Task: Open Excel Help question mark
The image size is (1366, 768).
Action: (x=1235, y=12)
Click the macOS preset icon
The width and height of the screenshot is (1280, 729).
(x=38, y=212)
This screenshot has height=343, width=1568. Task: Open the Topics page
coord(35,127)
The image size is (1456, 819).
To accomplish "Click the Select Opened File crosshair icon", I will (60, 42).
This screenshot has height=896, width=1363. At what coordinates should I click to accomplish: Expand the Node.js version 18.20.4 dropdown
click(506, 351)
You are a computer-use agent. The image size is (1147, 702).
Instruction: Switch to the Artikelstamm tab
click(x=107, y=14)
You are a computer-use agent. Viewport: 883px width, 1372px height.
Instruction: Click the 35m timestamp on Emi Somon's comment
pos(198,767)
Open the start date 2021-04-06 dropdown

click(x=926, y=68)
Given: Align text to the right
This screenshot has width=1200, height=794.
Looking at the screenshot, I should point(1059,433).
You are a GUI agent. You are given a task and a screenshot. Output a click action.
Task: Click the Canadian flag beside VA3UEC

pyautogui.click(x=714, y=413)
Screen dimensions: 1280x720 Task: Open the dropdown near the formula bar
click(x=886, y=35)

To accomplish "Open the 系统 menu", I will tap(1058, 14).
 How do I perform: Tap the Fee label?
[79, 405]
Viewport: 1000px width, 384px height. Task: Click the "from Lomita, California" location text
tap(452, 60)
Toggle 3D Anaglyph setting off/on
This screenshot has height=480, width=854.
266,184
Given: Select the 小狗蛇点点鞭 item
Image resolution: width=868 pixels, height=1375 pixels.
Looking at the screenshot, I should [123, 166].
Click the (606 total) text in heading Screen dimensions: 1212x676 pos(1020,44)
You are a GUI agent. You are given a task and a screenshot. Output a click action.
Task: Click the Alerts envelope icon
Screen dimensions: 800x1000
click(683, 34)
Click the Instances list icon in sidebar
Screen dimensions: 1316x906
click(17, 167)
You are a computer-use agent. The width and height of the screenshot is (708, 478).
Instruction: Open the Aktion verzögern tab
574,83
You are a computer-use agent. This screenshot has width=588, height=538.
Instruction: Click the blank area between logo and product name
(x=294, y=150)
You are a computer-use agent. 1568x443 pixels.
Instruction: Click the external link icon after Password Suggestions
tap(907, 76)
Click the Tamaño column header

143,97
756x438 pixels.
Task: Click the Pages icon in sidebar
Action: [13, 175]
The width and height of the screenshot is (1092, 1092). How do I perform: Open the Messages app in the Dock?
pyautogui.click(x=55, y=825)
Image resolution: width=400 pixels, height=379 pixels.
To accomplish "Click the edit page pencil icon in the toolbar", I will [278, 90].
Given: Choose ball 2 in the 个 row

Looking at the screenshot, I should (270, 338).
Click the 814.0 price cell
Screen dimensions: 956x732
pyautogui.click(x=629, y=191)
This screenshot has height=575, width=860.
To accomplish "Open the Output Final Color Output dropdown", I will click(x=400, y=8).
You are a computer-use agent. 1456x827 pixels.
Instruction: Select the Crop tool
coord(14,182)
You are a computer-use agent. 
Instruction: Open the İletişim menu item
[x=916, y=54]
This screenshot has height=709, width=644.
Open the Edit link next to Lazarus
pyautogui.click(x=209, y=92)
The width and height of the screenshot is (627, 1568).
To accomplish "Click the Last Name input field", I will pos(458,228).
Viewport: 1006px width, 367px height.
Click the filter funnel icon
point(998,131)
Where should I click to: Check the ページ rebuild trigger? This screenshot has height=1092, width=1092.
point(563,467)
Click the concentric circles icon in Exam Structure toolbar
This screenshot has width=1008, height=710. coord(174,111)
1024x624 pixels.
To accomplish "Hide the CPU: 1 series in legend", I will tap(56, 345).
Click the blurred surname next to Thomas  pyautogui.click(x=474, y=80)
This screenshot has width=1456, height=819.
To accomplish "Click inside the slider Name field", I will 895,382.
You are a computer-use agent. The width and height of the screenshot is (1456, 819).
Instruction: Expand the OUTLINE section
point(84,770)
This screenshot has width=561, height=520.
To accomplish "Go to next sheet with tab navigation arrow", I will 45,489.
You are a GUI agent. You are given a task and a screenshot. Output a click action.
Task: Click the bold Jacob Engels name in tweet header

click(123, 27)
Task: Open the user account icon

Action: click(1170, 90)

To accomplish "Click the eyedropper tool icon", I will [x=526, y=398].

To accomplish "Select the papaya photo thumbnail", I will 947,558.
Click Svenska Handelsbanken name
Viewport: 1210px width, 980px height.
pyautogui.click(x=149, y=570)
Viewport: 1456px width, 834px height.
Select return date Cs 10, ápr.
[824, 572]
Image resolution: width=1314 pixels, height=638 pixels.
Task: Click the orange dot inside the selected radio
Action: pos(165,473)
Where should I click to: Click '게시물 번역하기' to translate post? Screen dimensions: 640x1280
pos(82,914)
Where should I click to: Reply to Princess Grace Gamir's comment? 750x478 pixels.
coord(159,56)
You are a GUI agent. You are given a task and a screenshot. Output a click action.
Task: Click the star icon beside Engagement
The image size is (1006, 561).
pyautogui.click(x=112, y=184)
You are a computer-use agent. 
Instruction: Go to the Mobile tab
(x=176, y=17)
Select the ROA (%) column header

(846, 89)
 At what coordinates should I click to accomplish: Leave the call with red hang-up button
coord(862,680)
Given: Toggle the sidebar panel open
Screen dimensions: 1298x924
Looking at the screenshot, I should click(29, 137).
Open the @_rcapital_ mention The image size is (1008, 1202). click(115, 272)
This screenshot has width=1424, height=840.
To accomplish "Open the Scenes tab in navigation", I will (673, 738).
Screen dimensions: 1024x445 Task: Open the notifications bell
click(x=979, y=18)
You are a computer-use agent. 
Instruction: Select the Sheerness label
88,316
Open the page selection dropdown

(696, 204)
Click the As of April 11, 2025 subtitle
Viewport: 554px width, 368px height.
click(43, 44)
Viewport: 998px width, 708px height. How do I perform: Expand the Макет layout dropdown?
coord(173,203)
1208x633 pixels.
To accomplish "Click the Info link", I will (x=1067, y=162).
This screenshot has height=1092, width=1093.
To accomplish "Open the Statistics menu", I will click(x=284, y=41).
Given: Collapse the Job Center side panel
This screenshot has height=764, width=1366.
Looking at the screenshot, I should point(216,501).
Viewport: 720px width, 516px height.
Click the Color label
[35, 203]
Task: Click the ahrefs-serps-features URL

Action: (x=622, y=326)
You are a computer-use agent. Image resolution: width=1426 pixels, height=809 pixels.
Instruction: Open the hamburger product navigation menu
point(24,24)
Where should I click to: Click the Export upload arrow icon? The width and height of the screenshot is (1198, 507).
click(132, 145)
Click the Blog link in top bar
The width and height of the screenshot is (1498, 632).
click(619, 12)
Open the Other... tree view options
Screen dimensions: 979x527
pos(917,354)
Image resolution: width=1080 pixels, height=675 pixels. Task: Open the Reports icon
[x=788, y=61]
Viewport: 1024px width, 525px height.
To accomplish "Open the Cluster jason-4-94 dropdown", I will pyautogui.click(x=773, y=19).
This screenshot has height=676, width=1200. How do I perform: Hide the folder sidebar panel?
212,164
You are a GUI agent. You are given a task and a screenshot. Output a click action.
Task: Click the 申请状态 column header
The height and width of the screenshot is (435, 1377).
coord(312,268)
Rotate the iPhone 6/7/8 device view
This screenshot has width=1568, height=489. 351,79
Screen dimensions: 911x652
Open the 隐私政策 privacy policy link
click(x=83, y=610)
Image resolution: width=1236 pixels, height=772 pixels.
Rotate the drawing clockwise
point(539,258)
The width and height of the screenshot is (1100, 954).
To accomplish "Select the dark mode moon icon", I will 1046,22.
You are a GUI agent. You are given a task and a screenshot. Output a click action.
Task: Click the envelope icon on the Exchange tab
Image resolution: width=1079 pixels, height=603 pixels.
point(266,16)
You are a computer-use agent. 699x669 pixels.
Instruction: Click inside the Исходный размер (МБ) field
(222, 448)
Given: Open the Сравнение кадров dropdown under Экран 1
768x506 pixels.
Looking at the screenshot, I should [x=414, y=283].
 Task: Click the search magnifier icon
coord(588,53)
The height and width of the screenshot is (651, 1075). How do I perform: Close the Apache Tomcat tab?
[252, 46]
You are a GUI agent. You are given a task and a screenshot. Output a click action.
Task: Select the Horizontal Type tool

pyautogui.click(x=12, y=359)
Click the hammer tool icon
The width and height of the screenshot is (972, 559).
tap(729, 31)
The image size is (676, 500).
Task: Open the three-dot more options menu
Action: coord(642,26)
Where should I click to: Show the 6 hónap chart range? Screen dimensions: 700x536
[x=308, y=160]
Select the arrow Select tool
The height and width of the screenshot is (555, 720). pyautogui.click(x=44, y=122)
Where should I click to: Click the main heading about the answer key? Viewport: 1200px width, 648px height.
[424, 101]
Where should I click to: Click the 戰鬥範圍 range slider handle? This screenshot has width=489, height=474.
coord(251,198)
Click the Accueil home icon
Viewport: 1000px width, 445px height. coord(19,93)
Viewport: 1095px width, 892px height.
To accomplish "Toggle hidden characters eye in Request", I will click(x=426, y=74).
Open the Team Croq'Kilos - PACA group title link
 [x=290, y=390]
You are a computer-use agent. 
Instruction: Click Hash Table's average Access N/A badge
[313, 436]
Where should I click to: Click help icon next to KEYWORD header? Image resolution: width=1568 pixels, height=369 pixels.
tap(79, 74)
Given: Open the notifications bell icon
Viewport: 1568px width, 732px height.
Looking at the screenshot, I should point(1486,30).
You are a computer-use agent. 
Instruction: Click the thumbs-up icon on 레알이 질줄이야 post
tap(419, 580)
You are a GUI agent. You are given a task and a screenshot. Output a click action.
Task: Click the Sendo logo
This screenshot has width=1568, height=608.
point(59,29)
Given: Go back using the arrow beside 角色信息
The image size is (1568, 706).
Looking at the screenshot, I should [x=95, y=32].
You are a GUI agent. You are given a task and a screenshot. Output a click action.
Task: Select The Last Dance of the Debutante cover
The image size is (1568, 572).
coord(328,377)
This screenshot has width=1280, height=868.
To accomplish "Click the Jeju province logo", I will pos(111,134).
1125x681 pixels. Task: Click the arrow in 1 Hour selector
****************************************
**Action item:** The reply should consist solely of the lines above from the one that has "You are a computer-use agent. 699x669 pixels." through the one that has "Given: Open the notifications bell icon", reproduced exactly.

**Exercise solution:**
You are a computer-use agent. 699x669 pixels.
Instruction: Click inside the Исходный размер (МБ) field
(222, 448)
Given: Open the Сравнение кадров dropdown under Экран 1
768x506 pixels.
Looking at the screenshot, I should [x=414, y=283].
 Task: Click the search magnifier icon
coord(588,53)
The height and width of the screenshot is (651, 1075). How do I perform: Close the Apache Tomcat tab?
[252, 46]
You are a GUI agent. You are given a task and a screenshot. Output a click action.
Task: Select the Horizontal Type tool

pyautogui.click(x=12, y=359)
Click the hammer tool icon
The width and height of the screenshot is (972, 559).
tap(729, 31)
The image size is (676, 500).
Task: Open the three-dot more options menu
Action: coord(642,26)
Where should I click to: Show the 6 hónap chart range? Screen dimensions: 700x536
[x=308, y=160]
Select the arrow Select tool
The height and width of the screenshot is (555, 720). pyautogui.click(x=44, y=122)
Where should I click to: Click the main heading about the answer key? Viewport: 1200px width, 648px height.
[424, 101]
Where should I click to: Click the 戰鬥範圍 range slider handle? This screenshot has width=489, height=474.
coord(251,198)
Click the Accueil home icon
Viewport: 1000px width, 445px height. coord(19,93)
Viewport: 1095px width, 892px height.
To accomplish "Toggle hidden characters eye in Request", I will click(x=426, y=74).
Open the Team Croq'Kilos - PACA group title link
 [x=290, y=390]
You are a computer-use agent. 
Instruction: Click Hash Table's average Access N/A badge
[313, 436]
Where should I click to: Click help icon next to KEYWORD header? Image resolution: width=1568 pixels, height=369 pixels.
tap(79, 74)
Given: Open the notifications bell icon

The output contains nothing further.